**SOURCE EXCERPT**
- - - - -
Object Lessons: The Television Buddha

August 15, 2012 by Iskra 1 Comment

Television_Buddha_Digital_Collage
The Television Buddha © Iskra Johnson

The Black Buddha, otherwise known as the “television Buddha” sat for years on my step-grandmother’s TV, his head unironically posed between two silver antennae. Even as a child who had not yet been taught the niceties of good taste I could tell that this statue, although hollow like my milk chocolate Easter bunny, was a Prince among objects. Where the black paint had rubbed away copper glinted. His robes had the sharp cast and sheen only found in metal, and when I picked him up and set him down I could tell he belonged to a different family of dolls.

At some point in my late teens, after reading a book or two by Alan Watts and becoming instantly hip and knowing, which I eagerly confused with being enlightened, it occurred to me that this object belonged in my life. Did I steal it? Did I stand in front of the television as though mesmerized by the cheap print of VanGogh sunflowers and off-handedly tuck the Buddha into my coat? I have a vague memory of light on a dusty window, of the pine tree outside, of family noise and clatter and a moment of rationalization. I hope I asked.
- - - - -
**DATA LINES**

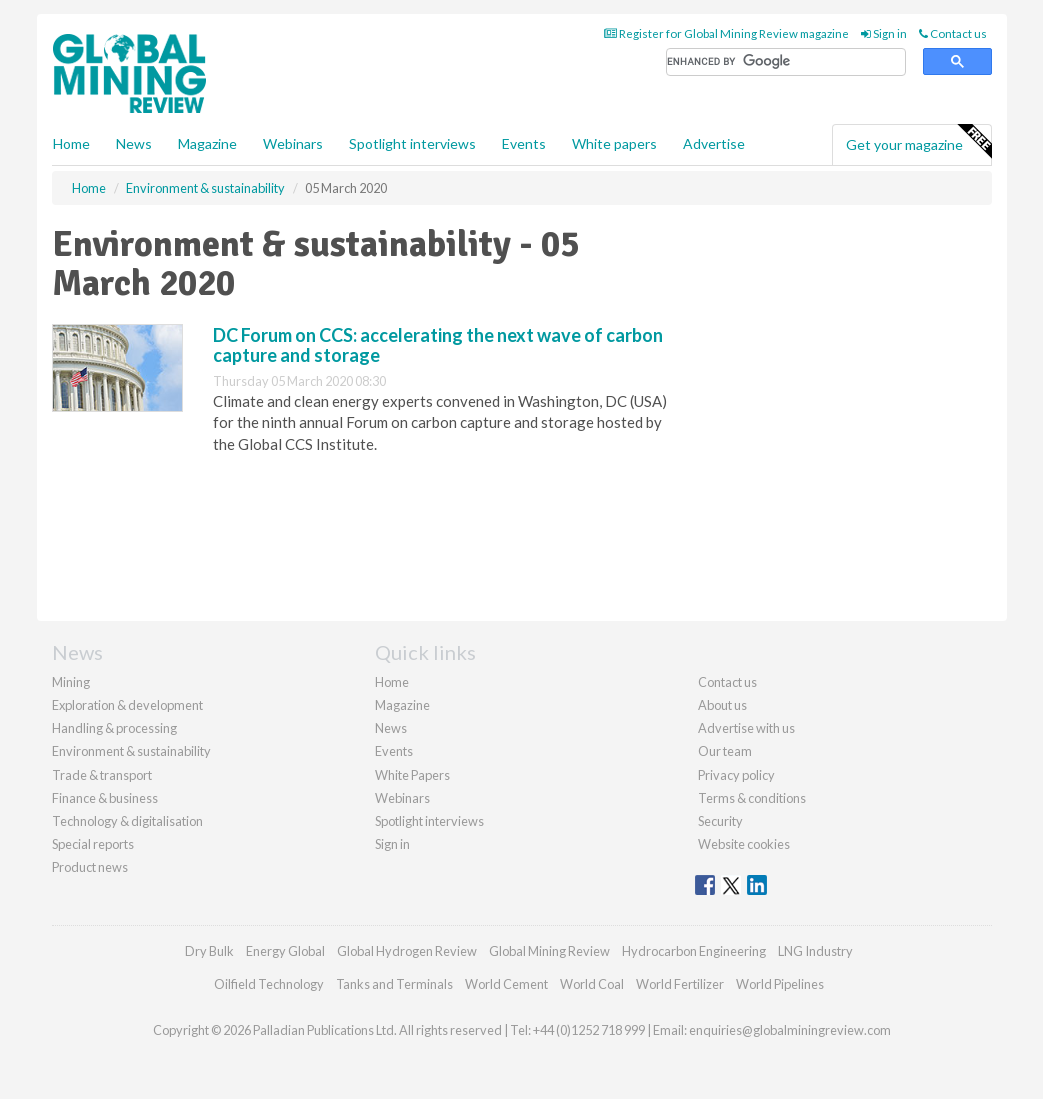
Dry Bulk (209, 951)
- - - - -
**TO DO**
**a)** In the television Buddha piece, what metal glinted where the statue's black paint had rubbed away?
**b)** Reproduce the stretch of the television Buddha piece from "August 15, 2012" through "family of dolls.".

**SOLVED PROBLEMS**
**a)** Copper

**b)**
August 15, 2012 by Iskra 1 Comment

Television_Buddha_Digital_Collage
The Television Buddha © Iskra Johnson

The Black Buddha, otherwise known as the “television Buddha” sat for years on my step-grandmother’s TV, his head unironically posed between two silver antennae. Even as a child who had not yet been taught the niceties of good taste I could tell that this statue, although hollow like my milk chocolate Easter bunny, was a Prince among objects. Where the black paint had rubbed away copper glinted. His robes had the sharp cast and sheen only found in metal, and when I picked him up and set him down I could tell he belonged to a different family of dolls.